**ABOUT THIS EXERCISE**
Print exactly the lines below between the line holding "Screen dimensions: 1290x650" and the line holding "Click the yellow", inclusive, and nothing more.

**LISTED ENTRIES**
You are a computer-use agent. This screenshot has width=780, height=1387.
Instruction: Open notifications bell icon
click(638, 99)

==

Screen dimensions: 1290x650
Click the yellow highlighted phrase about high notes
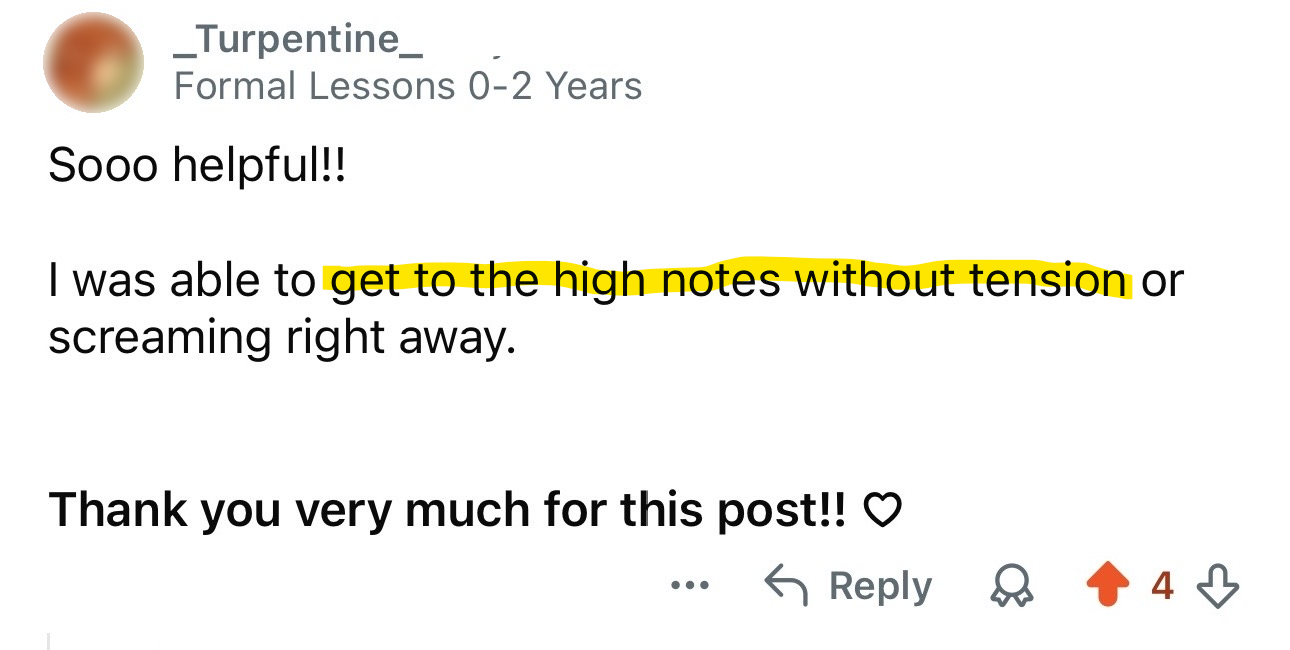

**EXERCISE SOLUTION**
Screen dimensions: 1290x650
Click the yellow highlighted phrase about high notes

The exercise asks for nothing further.